The authors note that many electronic cash schemes were proposed before Bitcoin, but none of them achieved widespread use. Bitcoin achieved compelling capabilities and widespread use because blockchain technology enabled electronic cash to be implemented in a distributed fashion without controlling bodies and single points of failure. Other blockchain technologies discussed explicitly are Ethereum, Litecoin, DASH, Multichain, Ripple and Hyperledger.
According to the authors, financial organizations are likely to be the most impacted by blockchain technology and may need to adapt or even completely change their practices. But emerging nonfinancial applications could prove even more important.
Ethereum, with its programmable smart contracts able to perform calculations and store information, is considered an enabler of next-generation, nonfinancial blockchain applications. For example, NIST researchers have created smart contracts that publicly generate trustworthy random numbers.
The NIST report mentions several nonfinancial applications of blockchain technology, including autonomous machine-to-machine transactions; smart buildings that autonomously trade excess renewable energy; public record keeping for land titles, marriages or births; supply chain monitoring and management; identity systems; and digital notarization services.
The report notes that practical quantum computers, which could be developed in the near future, would be capable of greatly weakening (and, in some cases, rendering useless) existing cryptographic algorithms. This could result in the need to change, or update, the cryptography technology used in today’s blockchain systems. The report provides a table, taken from NIST’s 2016 “Report on Post-Quantum Cryptography,” describing the impact of quantum computing on common cryptographic algorithms. In summary, RSA, Elliptic Curve Cryptography (ECDSA and ECDH) and Finite Field Cryptography (DSA) should be considered as no longer secure. AES, SHA-2 and SHA-3 should use larger key and output sizes.

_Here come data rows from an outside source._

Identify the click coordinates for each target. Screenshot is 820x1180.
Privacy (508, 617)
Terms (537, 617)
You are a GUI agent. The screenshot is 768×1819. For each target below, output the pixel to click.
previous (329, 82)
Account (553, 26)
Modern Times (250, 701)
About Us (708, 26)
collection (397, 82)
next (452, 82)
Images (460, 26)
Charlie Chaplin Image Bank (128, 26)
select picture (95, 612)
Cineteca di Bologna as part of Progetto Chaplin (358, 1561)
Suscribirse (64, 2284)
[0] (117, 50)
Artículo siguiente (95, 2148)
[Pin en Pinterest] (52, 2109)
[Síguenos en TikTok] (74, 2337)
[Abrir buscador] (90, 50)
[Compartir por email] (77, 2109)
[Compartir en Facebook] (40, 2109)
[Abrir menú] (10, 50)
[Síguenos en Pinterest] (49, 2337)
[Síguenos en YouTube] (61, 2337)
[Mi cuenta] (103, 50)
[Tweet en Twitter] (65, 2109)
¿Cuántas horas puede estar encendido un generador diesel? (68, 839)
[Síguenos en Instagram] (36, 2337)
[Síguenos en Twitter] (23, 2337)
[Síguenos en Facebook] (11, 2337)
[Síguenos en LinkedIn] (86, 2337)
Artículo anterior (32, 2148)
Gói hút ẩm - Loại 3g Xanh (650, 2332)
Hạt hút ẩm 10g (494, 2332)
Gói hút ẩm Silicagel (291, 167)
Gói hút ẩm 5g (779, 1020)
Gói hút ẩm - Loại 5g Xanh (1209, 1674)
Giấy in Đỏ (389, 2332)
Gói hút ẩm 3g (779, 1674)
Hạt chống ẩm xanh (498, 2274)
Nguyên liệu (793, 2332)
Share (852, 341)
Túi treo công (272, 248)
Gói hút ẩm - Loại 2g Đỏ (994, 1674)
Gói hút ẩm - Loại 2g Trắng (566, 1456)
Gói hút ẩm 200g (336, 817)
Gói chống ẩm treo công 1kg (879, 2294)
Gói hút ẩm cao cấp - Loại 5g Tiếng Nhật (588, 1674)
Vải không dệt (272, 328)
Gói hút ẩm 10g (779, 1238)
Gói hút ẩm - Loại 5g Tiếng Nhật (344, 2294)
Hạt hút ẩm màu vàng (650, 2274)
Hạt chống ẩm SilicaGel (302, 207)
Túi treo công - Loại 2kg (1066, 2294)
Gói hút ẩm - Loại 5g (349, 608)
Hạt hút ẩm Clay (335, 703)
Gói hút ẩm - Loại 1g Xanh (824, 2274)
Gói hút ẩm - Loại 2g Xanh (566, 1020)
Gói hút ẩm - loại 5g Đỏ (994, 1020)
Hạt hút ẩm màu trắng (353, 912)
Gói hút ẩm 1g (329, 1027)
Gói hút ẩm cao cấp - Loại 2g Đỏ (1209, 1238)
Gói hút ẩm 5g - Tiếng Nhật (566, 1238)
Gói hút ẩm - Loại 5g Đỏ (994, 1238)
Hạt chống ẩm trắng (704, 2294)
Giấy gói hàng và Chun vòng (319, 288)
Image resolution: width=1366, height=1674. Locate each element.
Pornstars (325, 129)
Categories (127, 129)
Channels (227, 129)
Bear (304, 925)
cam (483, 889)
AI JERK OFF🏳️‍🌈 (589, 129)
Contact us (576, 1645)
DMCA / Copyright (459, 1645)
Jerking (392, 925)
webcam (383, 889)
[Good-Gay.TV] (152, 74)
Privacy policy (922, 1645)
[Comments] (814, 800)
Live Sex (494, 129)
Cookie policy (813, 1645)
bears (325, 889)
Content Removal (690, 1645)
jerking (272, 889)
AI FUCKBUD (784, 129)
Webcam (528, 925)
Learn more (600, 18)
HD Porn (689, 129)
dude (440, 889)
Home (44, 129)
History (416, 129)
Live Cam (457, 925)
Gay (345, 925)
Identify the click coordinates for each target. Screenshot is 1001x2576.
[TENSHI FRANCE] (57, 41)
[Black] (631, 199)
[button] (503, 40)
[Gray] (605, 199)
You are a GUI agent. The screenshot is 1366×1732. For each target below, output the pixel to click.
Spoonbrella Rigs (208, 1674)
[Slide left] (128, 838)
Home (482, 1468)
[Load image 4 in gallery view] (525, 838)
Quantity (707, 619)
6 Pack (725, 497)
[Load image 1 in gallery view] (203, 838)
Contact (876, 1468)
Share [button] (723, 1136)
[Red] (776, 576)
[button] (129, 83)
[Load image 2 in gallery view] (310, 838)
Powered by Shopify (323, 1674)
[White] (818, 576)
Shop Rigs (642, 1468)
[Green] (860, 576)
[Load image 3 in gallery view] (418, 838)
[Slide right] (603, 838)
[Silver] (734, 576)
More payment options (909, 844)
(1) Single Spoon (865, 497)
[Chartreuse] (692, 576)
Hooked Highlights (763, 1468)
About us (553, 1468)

“Blockchain technologies have the power to disrupt many industries,” conclude the NIST authors. “To avoid missed opportunities and undesirable surprises, organizations should start investigating whether or not a blockchain can help them.”
However, the report warns that updating technology systems with users distributed around the world, and governed by the consensus of the users, could become extremely difficult. The fact that something recorded on a blockchain usually stays there forever, even when there is a mistake, can be a desirable feature for some organizations but a serious problem for others.